4.6.4. Het hof deelt ook niet het standpunt van de Staat dat "ook naar normaal taalgebruik het uitbranden van een auto zonder twijfel te beschouwen is als een verkeersongeval" (memorie van grieven par. 3.4). Volgens het Groot Woordenboek der Nederlandsche taal van Van Dale (dertiende druk) - dat toch gezaghebbend is als het gaat om de vraag wat geldt als normaal taalgebruik - wordt "verkeersongeval" gedefinieerd als "ongeval in het verkeer, waarbij andere verkeersdeelnemers zijn betrokken". Het onderhavige incident valt - nu daarbij geen andere verkeersdeelnemers zijn betrokken - niet onder deze definitie.

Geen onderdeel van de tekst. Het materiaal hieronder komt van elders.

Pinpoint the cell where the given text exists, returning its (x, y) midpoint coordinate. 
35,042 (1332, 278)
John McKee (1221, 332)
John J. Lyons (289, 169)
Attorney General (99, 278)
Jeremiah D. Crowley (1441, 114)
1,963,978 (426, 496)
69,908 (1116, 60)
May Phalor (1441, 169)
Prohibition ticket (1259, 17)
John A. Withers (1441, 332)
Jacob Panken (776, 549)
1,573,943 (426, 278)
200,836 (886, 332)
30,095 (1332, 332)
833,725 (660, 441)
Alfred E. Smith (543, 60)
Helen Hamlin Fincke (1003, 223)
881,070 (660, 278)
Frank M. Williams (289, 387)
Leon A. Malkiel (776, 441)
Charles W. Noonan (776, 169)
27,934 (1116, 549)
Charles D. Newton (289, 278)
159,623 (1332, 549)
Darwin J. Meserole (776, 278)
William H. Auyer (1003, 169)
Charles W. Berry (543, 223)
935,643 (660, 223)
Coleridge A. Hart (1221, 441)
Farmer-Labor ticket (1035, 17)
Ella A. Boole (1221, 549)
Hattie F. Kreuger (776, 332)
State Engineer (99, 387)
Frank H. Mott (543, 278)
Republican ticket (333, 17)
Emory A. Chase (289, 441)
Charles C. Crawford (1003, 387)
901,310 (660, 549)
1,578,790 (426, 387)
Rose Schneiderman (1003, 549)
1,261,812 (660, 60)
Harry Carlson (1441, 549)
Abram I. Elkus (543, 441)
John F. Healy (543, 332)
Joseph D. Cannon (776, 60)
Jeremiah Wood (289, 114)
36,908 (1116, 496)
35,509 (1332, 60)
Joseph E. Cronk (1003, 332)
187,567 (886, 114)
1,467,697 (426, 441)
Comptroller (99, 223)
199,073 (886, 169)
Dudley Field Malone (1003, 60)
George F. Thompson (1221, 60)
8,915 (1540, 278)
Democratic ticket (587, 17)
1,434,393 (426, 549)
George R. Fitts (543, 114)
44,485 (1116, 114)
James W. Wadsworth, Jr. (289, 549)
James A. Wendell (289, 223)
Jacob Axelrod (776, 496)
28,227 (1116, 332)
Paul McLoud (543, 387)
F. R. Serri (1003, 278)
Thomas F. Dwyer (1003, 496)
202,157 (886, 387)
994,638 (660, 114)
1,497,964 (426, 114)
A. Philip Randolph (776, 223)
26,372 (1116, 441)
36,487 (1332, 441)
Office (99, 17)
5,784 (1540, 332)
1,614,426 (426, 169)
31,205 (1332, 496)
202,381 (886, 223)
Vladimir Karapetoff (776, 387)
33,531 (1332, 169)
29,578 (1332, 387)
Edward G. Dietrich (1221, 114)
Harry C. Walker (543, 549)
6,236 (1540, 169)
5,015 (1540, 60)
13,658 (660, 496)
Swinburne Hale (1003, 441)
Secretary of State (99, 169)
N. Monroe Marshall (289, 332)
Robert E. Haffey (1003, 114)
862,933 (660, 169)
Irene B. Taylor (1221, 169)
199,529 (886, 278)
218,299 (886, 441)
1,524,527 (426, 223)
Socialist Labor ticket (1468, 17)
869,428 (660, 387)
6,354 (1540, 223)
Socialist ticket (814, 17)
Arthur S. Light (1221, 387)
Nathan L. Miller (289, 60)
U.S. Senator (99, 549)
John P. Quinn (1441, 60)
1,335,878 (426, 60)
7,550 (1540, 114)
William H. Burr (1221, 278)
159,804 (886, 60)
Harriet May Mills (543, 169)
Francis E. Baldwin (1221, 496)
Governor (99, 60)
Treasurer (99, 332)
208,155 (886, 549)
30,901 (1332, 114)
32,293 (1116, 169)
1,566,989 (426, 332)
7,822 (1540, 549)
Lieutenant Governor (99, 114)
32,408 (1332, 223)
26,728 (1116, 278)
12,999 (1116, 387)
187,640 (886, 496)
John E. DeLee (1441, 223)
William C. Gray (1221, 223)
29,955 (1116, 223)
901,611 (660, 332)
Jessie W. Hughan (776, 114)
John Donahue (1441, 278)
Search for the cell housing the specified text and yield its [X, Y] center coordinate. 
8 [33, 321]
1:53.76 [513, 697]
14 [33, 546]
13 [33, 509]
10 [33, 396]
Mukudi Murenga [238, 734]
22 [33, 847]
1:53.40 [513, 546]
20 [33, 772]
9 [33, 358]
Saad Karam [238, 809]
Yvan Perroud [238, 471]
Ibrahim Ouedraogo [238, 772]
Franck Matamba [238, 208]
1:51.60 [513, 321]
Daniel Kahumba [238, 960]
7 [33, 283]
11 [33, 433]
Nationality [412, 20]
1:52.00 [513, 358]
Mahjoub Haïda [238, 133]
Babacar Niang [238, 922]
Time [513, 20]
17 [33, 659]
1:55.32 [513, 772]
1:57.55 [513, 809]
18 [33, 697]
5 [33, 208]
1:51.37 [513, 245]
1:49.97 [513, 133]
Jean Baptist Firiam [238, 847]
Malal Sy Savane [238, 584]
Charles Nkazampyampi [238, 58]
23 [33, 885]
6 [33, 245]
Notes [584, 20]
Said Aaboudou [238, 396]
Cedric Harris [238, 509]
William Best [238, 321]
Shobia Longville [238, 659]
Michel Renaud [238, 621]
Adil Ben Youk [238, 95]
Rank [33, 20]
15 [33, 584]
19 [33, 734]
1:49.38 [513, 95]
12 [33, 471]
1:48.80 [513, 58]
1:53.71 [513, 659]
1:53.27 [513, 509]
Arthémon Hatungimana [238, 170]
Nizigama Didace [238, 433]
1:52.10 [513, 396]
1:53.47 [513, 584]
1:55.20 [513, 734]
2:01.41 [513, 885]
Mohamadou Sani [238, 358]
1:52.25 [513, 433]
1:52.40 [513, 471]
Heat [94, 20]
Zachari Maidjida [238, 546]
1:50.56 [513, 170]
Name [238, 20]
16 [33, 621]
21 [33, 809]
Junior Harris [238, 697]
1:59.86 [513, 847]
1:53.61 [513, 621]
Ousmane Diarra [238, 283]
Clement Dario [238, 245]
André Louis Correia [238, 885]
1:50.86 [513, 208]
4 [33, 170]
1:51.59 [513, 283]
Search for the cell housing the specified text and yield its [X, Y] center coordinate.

Naar het oordeel van het hof is het uitbranden van een auto eerder dan met een verkeersongeval te vergelijken met het krijgen van een lekke band of een andere vorm van autopech, in welk geval de auto ook op vluchtstrook wordt gezet, en welke gebeurtenis in ieder geval in het normale spraakgebruik niet als verkeersongeval zal worden betiteld.
4.6.5. Ook het feit dat thans - opnieuw - een wetsontwerp in de maak is dat ten doel heeft voor dit geval aansprakelijkheid te vestigen duidt erop dat artikel 185 WVW niet bedoeld is voor een geval als het onderhavige, terwijl volgens dat ontwerp aansprakelijkheid ook niet alsnog gevestigd wordt middels een aanpassing van dat artikel 185 WVW.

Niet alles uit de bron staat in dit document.